Items from a data source

Content starts

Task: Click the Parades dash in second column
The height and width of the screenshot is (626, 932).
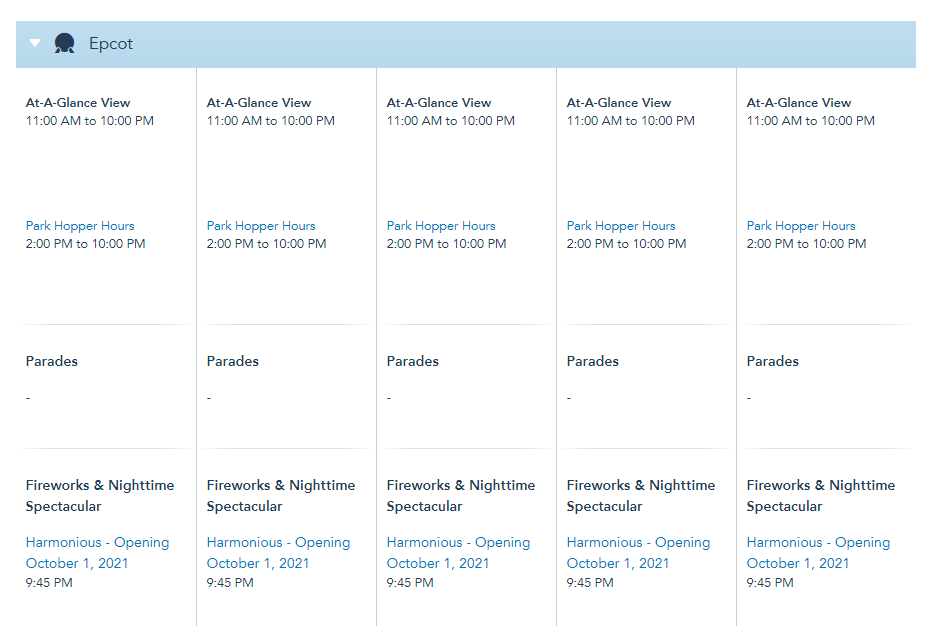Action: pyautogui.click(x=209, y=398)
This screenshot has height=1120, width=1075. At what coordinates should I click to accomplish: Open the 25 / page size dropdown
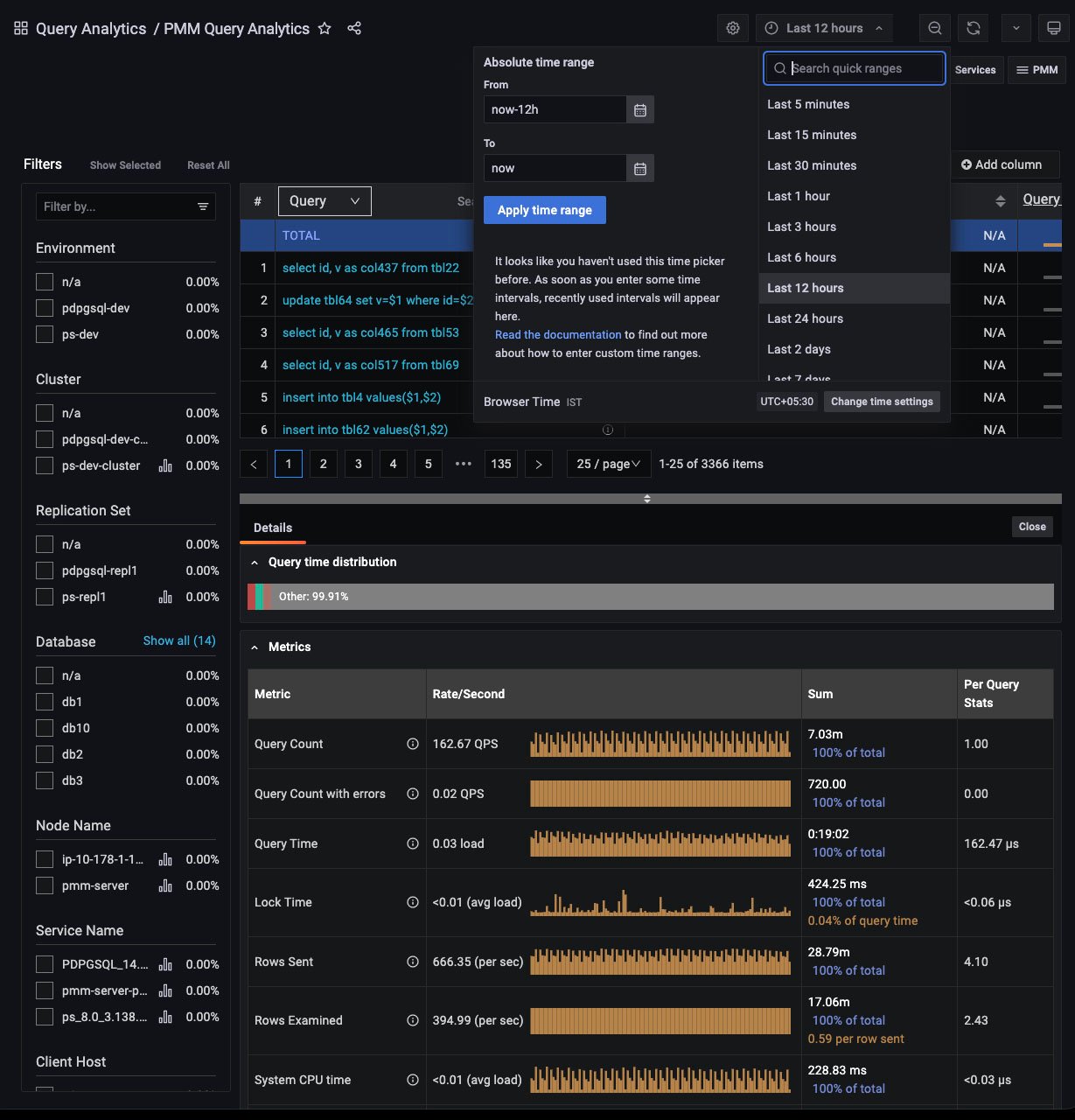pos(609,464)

Content ends

Directions:
Exactly as written, give the entries above again, with no images.

Answer to the problem:
Task: Click the Parades dash in second column
The height and width of the screenshot is (626, 932).
Action: pyautogui.click(x=209, y=398)
This screenshot has height=1120, width=1075. At what coordinates should I click to accomplish: Open the 25 / page size dropdown
pos(609,464)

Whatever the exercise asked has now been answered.